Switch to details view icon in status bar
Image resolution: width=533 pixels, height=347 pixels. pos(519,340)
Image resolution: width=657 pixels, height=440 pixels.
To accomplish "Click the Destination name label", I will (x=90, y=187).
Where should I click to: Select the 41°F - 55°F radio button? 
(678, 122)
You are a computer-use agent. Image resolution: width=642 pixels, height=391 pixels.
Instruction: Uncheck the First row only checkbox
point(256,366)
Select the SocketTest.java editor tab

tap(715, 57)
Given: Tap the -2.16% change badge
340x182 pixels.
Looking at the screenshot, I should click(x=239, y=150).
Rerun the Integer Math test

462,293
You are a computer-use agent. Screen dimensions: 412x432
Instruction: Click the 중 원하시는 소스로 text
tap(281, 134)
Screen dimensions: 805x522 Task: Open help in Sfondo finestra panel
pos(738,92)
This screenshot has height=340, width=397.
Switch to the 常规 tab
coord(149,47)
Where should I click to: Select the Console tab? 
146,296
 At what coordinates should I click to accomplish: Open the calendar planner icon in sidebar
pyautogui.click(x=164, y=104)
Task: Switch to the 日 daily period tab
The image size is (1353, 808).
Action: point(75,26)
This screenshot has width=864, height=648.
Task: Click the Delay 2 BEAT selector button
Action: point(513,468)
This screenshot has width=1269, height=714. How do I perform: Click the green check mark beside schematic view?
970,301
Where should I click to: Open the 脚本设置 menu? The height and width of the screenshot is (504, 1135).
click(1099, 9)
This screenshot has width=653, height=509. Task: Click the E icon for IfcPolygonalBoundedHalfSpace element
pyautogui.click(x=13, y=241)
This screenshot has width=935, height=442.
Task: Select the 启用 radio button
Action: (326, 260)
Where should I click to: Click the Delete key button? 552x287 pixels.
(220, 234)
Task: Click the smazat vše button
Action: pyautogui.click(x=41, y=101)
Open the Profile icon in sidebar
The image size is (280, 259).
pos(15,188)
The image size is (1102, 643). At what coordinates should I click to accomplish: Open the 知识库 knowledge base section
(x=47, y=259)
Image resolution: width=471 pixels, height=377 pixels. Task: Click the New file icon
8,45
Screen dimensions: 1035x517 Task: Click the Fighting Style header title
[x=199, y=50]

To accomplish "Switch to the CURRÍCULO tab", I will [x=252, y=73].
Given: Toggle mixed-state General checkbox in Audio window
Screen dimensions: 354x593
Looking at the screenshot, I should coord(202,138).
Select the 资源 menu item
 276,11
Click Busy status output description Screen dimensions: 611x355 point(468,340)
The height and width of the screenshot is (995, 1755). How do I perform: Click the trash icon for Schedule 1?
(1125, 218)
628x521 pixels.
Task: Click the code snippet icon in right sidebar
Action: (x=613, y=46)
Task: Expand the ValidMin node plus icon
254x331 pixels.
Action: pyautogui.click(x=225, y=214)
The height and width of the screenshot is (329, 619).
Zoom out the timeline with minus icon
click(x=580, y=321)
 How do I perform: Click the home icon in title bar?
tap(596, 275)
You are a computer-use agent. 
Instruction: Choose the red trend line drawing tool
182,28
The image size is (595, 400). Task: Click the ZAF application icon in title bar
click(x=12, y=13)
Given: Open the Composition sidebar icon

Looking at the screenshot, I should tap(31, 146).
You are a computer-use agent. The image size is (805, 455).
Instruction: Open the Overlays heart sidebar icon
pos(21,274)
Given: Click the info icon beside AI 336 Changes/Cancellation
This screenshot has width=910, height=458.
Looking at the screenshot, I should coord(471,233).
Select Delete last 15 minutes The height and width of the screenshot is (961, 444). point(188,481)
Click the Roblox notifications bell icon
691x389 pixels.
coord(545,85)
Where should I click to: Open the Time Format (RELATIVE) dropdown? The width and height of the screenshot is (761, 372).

Objective »
Copy everything from the line containing "Screen dimensions: 1035x517" down to the line containing "Click Busy status" in the records, including both of those lines, without changing a character.

Response to this task »
Screen dimensions: 1035x517 Task: Click the Fighting Style header title
[x=199, y=50]

To accomplish "Switch to the CURRÍCULO tab", I will [x=252, y=73].
Given: Toggle mixed-state General checkbox in Audio window
Screen dimensions: 354x593
Looking at the screenshot, I should coord(202,138).
Select the 资源 menu item
 276,11
Click Busy status output description Screen dimensions: 611x355 point(468,340)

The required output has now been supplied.